As we turn a sharp corner – like the flick of a switch, the madness of the motorway is forgotten – I can now see the sea. There’s no doubt about it. There it is sandwiched in our vista between the sky and a couple of dodgy-looking guesthouses. My Wife tells me that once you see the sea you finally feel like you’re on holiday. I look at her with genuine love in my eyes, and can’t help but think that she’s completely insane. Regardless, seeing the sea does bring some cheer to my heart, and whether I like it or not, the holiday has begun.
DAY 2 – SUNDAY
Even though The Kid is only fifteen months old, we have spent all morning explaining the concept of the beach. ‘It’s a place where there’s lots of sand,’ says My Wife. The Kid looks at her blankly. ‘And because there’s lots of sand, you’ll need a bucket and spade.’ The Kid looks at the bucket and spade blankly then looks back at My Wife. ‘And then there’s the sea,’ continues My Wife. ‘It’s like a gigantic cold bath only it’s green.’ At this The Kid looks at me with a worried look on her face as if to ask the question: Are you hearing what I’m hearing? I shrug as if to say: I hear what you’re hearing but not even I can save you. With that she escapes to her bedroom and closes the door behind her. ‘It’s not scary,’ yells My Wife through the door. ‘It’s fun!’ Though I can’t see my daughter’s face, my guess is she isn’t convinced because she still refuses to come out. My Wife just rolls her eyes to the Artexed ceiling, sighs and informs me that she’s going to have a shower.

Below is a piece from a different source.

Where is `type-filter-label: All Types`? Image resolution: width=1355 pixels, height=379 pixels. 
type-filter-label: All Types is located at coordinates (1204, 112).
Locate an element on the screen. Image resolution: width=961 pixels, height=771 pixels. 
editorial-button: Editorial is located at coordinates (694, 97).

Ten minutes later and we’re all ready to make our first journey to th
e beach as a family. I am wearing a T-shirt and shorts and trainers, My Wife is wearing similar, and our daughter is sporting a rather natty bathing costume combined with multicoloured jelly shoes. I suspect she loves these shoes more than she loves me. She smiles at them and talks to them as we load up the pram with all the essentials for a day at the beach (three towels, two changes of clothes, kids’ sun lotion, adult sun lotion, a copy of the Guardian, two novels, five ordinary nappies, three ‘swim’ nappies, two mobile phones, nappy sacks, a beach ball and a bucket and spade).

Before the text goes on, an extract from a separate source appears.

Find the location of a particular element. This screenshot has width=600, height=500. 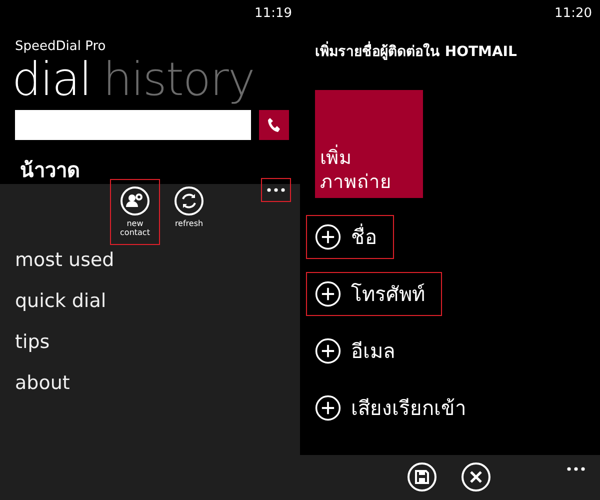

refresh-icon is located at coordinates (189, 201).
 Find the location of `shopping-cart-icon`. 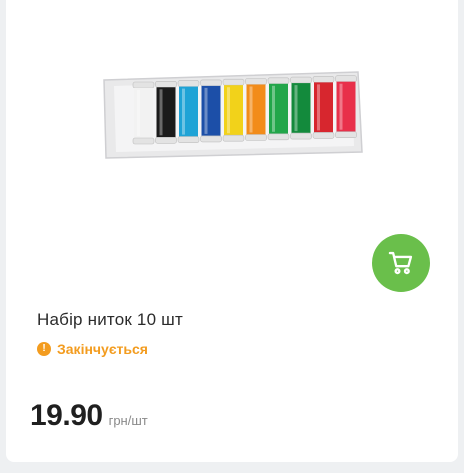

shopping-cart-icon is located at coordinates (400, 263).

‘Are you ready for the beach?’ I ask The Kid joyfully.
She stops smiling at her jelly shoes and once again looks worried.
‘Well, if you’re not, it’s too late now,’ I say in reply to her doleful expression. And before she can make a run for it I scoop her up and strap her into her pram.
As we make our way along the main road from the hotel we are joined by other holidaying families. I can’t help but look at these other families and compare them to my own. Most have more children than we do. Their children also appear to be older than mine (mostly in the seven-to-eleven age bracket). All of them without exception appear to be dressed in wetsuits.
‘When did wetsuits become fashion wear?’ I ask My Wife.
‘I don’t know,’ she replies. ‘Maybe people don’t like getting wet any more.’
‘But that’s the whole point of wetsuits,’ I say knowledgeably. ‘Water comes through them and they get wet. Otherwise they’d be called dry suits.’
‘If you know so much about wetsuits,’ spits My Wife, ‘then why are you asking me stupid questions about them?’
I shrug. ‘Shall we just go to the park instead?’
My Wife nods and my daughter laughs gaily at her jelly shoes.
DAY 3 – MONDAY
It’s a new day and we’re finally heading back to the beach again, but now we know why everyone in Woolacombe from postal operatives to the woman behind the counter in Londis is wearing a wetsuit. Unbeknownst to us, my family and I are holidaying in the second city of surfing in the UK.